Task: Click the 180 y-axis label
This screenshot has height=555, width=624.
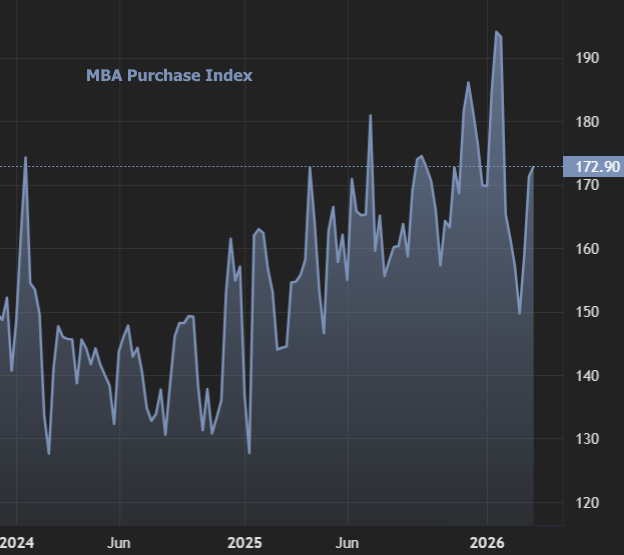Action: 588,122
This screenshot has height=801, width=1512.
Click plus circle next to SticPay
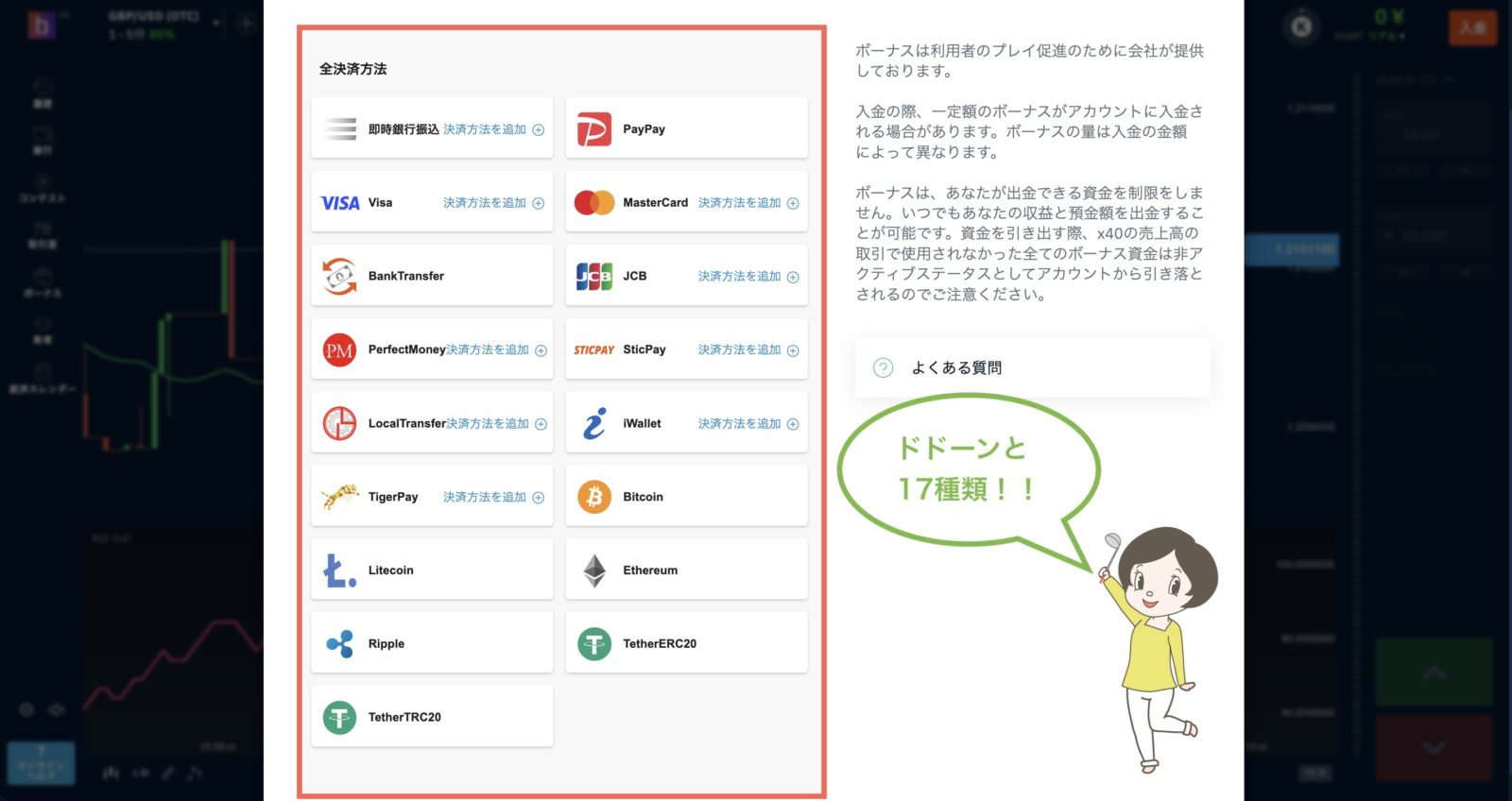point(793,350)
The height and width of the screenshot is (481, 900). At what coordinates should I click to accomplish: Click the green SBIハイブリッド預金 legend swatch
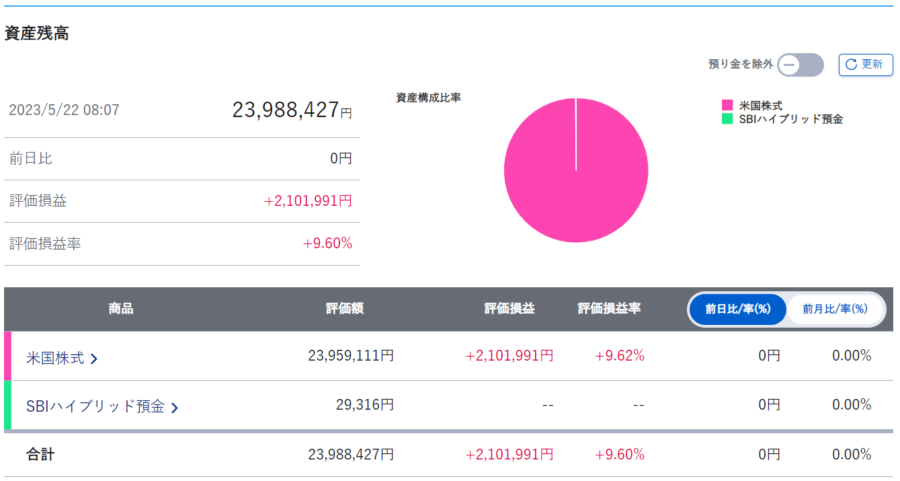(x=727, y=119)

### To do
Copy the material above in full and exactly, skipping pictures.

### Written response
Task: Click the 180 y-axis label
This screenshot has height=555, width=624.
Action: 588,122
This screenshot has height=801, width=1512.
Click plus circle next to SticPay
point(793,350)
The height and width of the screenshot is (481, 900). At what coordinates should I click to accomplish: Click the green SBIハイブリッド預金 legend swatch
(x=727, y=119)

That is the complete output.